Youtube Without Youtube; Watching Videos on the Command Line

I don’t have a Google account. This is a “problem” that is sometimes surprisingly easy to navigate, and sometimes surprisingly hard. At other times it is just very annoying. One particular annoyance is Youtube. Because I don’t have any way to “subscribe” to channels, I just end up using a mixture of the algorithm and manually searching specific channels using the search bar. This works, but is quite annoying and time-consuming. It also does not really allow me to “prioritize” videos, and I’ve had some times where I “missed” a video that I wanted to watch earlier. One additional caveat is that I like to watch videos with mpv, because it is an excellent player, has good CLI-Integration, sensible keybindings and support for a lot of Codecs. It also allows me to queue up multiple videos using umpv. So ideally, my solution will allow me to continue doing this.

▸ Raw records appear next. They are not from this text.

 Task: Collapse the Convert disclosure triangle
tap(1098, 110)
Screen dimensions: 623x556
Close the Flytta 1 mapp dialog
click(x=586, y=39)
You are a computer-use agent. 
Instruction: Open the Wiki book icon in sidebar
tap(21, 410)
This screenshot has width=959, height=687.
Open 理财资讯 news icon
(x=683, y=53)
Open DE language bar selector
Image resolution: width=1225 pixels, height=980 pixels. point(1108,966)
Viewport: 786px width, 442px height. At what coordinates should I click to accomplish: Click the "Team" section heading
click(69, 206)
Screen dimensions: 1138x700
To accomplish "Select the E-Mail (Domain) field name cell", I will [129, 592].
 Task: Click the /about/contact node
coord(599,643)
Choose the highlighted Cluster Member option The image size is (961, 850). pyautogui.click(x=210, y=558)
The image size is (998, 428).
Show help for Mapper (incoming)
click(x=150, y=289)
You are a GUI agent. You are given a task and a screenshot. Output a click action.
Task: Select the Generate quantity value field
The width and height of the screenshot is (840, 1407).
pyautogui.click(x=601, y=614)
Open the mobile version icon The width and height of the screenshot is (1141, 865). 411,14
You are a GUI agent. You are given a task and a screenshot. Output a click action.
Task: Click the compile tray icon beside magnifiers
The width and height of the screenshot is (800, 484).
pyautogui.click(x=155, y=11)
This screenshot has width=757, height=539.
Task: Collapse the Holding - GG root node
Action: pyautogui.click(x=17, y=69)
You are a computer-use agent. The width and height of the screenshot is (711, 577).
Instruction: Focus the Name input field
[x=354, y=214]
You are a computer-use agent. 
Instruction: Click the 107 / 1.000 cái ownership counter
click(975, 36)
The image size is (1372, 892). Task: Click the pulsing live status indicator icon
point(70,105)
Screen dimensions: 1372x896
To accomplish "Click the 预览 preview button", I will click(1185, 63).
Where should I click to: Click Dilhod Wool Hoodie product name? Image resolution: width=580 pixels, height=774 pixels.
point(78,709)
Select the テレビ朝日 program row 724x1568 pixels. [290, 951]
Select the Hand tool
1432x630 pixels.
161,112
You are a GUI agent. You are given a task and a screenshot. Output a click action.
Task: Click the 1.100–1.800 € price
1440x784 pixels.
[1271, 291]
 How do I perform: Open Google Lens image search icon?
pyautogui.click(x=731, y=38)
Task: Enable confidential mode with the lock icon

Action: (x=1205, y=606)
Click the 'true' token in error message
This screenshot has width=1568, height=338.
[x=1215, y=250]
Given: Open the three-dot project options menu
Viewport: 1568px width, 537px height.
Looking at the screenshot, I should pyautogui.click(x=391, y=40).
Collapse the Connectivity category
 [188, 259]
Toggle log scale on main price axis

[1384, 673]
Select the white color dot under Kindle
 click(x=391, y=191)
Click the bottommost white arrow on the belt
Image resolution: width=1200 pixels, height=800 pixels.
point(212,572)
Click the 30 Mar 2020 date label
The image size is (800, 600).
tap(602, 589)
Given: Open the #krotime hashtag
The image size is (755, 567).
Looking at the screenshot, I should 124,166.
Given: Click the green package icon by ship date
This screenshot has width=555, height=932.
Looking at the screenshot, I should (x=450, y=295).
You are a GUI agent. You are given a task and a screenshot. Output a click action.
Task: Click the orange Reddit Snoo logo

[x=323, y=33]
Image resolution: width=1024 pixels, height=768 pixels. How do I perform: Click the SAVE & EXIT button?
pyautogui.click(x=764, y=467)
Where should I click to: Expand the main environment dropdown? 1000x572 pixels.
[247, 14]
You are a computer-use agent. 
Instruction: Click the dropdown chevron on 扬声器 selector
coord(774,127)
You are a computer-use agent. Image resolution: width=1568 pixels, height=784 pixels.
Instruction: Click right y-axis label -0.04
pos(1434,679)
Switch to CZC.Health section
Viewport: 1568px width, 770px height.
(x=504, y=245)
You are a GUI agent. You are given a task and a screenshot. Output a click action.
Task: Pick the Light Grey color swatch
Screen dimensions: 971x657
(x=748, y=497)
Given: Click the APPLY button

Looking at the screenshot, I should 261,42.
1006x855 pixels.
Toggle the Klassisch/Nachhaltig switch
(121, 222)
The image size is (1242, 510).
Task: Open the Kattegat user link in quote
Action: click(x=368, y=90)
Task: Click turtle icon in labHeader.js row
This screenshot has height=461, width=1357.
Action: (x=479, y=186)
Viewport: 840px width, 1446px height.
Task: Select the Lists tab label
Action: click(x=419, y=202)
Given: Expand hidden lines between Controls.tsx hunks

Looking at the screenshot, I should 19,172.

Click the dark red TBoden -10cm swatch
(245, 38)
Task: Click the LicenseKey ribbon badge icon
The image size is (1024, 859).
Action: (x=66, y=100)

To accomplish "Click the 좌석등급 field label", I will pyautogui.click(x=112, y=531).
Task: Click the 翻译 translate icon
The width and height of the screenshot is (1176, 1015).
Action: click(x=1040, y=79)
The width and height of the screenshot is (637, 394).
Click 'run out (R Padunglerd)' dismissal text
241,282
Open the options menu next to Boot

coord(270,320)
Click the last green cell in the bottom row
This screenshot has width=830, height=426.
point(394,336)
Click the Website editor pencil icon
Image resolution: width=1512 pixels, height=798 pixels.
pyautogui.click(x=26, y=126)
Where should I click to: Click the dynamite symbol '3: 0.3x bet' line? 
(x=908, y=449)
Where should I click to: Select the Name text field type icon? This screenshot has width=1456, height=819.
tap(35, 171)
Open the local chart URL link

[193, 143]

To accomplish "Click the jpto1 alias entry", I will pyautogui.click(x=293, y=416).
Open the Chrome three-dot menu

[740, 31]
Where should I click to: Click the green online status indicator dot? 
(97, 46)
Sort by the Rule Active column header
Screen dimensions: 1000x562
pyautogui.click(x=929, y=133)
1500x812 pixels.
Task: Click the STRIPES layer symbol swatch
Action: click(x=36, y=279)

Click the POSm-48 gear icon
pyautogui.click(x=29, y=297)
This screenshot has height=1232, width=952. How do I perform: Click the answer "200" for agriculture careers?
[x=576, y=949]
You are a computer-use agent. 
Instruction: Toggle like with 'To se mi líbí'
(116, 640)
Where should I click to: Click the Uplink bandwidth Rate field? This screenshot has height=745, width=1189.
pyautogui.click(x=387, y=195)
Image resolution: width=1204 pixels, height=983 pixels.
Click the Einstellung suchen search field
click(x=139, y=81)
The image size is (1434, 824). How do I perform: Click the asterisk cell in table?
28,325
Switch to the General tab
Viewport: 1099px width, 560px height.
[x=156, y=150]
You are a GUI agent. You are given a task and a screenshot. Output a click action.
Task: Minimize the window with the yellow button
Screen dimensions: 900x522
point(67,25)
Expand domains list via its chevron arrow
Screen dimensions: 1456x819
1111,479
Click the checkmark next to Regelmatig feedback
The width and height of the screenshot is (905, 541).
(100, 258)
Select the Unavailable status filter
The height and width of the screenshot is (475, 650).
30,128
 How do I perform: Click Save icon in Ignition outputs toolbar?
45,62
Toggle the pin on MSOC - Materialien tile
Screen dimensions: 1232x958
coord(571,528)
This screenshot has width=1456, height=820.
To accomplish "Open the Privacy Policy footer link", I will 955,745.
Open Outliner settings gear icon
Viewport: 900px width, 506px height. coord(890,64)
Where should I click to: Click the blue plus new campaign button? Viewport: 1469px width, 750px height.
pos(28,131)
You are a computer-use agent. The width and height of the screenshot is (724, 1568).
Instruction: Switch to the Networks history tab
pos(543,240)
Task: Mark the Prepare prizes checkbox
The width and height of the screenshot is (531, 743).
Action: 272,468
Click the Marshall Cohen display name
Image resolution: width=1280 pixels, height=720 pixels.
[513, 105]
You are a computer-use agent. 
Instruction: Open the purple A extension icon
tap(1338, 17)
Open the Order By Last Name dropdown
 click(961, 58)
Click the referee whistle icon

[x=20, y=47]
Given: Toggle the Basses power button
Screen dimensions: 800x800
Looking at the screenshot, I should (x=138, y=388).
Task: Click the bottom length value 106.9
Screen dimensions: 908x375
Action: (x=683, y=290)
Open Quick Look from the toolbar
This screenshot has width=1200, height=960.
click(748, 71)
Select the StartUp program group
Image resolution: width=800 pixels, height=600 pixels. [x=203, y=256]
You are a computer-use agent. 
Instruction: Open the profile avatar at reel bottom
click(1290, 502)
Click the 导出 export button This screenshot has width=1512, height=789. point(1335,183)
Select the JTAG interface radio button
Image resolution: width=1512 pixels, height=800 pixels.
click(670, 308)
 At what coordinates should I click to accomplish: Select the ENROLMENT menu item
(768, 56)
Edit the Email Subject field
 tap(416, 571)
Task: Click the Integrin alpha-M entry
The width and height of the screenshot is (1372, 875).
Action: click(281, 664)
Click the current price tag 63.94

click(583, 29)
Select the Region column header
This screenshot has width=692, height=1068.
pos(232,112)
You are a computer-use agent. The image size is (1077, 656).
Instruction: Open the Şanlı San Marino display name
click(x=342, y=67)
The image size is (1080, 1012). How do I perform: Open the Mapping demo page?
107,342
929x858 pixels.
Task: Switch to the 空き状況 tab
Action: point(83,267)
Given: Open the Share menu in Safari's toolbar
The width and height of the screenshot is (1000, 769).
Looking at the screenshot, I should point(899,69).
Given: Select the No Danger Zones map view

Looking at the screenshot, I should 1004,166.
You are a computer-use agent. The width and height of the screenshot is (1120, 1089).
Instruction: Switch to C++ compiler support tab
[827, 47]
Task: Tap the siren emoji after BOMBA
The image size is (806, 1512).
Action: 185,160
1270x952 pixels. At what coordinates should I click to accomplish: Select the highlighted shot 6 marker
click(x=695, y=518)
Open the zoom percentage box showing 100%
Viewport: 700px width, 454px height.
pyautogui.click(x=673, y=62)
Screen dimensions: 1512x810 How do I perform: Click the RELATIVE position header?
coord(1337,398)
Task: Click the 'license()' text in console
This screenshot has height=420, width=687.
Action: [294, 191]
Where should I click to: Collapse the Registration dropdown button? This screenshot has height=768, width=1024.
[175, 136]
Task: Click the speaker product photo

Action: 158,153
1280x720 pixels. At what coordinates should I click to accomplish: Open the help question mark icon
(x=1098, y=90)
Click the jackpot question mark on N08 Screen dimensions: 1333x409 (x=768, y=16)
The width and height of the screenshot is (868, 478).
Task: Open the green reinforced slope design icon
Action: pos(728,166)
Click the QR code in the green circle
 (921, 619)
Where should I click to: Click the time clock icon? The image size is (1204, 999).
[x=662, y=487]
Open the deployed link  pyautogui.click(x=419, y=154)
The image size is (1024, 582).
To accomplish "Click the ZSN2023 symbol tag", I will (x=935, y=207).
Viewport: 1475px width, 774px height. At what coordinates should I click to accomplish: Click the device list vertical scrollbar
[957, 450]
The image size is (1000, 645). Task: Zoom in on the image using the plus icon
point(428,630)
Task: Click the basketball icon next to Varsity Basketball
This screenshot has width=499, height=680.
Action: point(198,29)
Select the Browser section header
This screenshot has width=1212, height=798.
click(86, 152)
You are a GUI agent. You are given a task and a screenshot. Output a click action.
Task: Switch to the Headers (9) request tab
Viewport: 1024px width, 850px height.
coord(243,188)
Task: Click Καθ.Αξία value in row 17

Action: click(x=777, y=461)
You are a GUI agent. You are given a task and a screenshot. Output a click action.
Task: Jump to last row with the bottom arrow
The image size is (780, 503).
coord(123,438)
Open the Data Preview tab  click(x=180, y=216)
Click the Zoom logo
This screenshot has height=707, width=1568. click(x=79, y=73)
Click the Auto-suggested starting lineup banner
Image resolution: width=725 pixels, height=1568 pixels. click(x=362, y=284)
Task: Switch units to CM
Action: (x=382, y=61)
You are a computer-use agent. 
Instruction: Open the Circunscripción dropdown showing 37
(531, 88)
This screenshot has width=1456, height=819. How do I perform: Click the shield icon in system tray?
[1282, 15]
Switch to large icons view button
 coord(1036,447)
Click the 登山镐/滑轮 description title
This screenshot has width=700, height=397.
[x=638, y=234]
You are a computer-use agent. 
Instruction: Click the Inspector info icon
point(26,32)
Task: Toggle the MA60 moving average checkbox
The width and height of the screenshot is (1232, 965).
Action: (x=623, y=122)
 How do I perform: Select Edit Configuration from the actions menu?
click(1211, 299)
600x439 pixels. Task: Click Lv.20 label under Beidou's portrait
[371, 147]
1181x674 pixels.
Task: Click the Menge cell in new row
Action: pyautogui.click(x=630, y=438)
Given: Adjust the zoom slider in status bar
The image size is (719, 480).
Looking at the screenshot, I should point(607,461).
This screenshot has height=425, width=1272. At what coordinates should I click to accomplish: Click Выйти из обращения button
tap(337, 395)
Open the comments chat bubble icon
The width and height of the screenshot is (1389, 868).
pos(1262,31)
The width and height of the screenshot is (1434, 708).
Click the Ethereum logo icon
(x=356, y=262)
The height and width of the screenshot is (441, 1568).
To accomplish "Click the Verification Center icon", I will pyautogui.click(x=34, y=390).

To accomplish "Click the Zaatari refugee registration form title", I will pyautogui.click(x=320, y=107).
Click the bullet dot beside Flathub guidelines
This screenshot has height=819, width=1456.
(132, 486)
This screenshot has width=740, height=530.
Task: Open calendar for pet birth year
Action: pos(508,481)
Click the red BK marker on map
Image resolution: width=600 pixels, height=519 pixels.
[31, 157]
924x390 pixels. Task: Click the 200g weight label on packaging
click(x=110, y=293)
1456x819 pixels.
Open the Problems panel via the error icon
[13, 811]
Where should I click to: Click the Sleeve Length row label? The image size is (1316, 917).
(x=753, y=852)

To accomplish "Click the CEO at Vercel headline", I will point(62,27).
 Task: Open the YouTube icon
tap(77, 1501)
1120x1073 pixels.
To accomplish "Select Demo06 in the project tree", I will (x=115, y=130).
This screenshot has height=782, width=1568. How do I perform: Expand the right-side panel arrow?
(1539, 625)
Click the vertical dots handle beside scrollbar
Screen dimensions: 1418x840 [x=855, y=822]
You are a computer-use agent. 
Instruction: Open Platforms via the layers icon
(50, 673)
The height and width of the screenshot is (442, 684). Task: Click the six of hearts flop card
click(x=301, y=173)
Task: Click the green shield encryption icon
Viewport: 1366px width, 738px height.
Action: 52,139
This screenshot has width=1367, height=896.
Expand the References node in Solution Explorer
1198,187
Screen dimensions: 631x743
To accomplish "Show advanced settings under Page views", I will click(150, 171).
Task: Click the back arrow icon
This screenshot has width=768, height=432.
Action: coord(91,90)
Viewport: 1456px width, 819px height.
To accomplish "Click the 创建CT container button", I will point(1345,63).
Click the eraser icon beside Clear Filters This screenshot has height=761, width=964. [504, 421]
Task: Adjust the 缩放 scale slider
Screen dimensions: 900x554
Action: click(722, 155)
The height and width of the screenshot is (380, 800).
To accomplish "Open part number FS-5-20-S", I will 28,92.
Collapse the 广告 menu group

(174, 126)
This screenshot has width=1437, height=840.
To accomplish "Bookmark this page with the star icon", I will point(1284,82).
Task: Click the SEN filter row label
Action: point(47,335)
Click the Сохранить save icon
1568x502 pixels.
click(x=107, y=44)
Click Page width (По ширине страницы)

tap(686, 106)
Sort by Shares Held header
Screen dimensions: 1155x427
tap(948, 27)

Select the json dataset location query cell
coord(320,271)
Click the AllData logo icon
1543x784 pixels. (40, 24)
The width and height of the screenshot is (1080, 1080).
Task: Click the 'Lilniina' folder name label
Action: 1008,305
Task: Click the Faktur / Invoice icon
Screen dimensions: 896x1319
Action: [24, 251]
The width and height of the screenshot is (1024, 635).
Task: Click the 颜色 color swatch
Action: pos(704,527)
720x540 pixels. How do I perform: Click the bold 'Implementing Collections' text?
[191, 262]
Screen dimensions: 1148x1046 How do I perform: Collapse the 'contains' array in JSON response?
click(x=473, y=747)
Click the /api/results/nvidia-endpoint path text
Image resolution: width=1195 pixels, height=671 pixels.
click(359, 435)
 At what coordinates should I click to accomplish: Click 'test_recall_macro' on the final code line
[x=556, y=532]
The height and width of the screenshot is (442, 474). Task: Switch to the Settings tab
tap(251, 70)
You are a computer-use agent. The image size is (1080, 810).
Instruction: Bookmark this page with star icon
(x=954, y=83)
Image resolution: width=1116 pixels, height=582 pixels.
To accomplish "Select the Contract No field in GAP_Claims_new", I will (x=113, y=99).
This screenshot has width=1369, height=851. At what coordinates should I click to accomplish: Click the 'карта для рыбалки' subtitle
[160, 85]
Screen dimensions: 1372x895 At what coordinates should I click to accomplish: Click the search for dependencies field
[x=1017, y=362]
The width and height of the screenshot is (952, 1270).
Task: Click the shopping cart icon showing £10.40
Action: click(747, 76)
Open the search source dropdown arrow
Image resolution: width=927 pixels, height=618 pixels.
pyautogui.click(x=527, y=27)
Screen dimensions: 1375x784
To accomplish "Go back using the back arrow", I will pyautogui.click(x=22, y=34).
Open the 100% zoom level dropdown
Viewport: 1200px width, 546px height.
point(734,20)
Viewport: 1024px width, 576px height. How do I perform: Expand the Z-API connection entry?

The first solution that came to mind were alternative Youtube frontends. I found a list with different options that I had a look at. Most of these solutions support accounts. That would mean I could create an account on their public instance, and then use that instance to watch the videos. This seemed like a nice idea at first, but in such cases I’m more at ease with self-hosting. Most of these services support that though. I started diving into the documentation of these different services and the more I did, the less I became interested. In general these services are very resource-heavy, requiring about 4G of RAM. They are also frequently buggy. One service claims that to function: “[the application] must be restarted often, at least once a day, ideally every hour.” That doesn’t inspire much confidence. Another service only runs as a docker container, which is something I try to avoid as much as possible.

At this point I realised I was falling into a rabbit hole, and getting nowhere. At this point, I asked some of my friends and one of them pointed me towards this:

https://www.youtube.com/feeds/videos.xml?channel_id=UCyhnYIvIKK_--PiJXCMKxQQ

If we open that link, we get an Atom feed. These feeds can be plugged into an RSS reader, which gives a great overview over all the channels that I’m interested in. There’s just one tiny hitch: we need the channel ID. This is not the same thing as the name of the channel and isn’t “shown” normally. Because I didn’t need to find the ID of many channels I just ended up using a web tool to get the IDs. This worked pretty well. Apparently, there are other ways, as outlined in this SO discussion.

After gathering all channel IDs, we just have to plug them into an RSS reader. Since I hadn’t used one for quite a while, I took this opportunity to find a new (preferably TUI-based) one. I started my search with the excellent List of applications on the Arch Wiki and found canto. From their website:

“Canto is an Atom/RSS feed reader for the console that is meant to be quick, concise, and colorful. It’s meant to provide a minimal, yet information packed interface. No navigating menus. No dense blocks of unreadable white text. An interface with almost infinite customization and extensibility using the excellent Python programming language.”

That sums it up pretty well. I won’t go through all of the features Canto has, because most of them are pretty standard for an RSS/Atom reader, but I want to highlight the specific features that make it ideal for this use case. Canto allows us to set a default browser to open links, and also has a built-in reader, but its killer feature is its so-called “smart link plugin”. This plugin makes it possible to open specific file types or URLs with specific programs. This means I can use canto to open the Youtube entries with umpv, and all other entries with my normal browser. To make this possible, we just need to copy the plugin into our configuration directory, and change some settings:

cp /usr/lib/canto/plugins/smartlink.py ~/.config/canto/plugins/
vim ~/.config/canto/plugins

To change the settings, we just change the HANDLERS variable.

HANDLERS = [
    { "match-file" : "image data",
      "handler" : "feh",
    },
    { "match-file" : "PDF",
      "handler" : "evince",
    },
    { "match-url" : "youtube.com",
      "handler": "umpv",
    }
]

Now we can press f on an entry to open it with umpv, which adds it to our mpv queue. If we press g, the entry is opened in the browser we configured.

I’ve been using this setup for a few days now, and I’m very happy with it. It is exactly what I wanted: lightweight, simple, uses mpv for playback and terminal-based.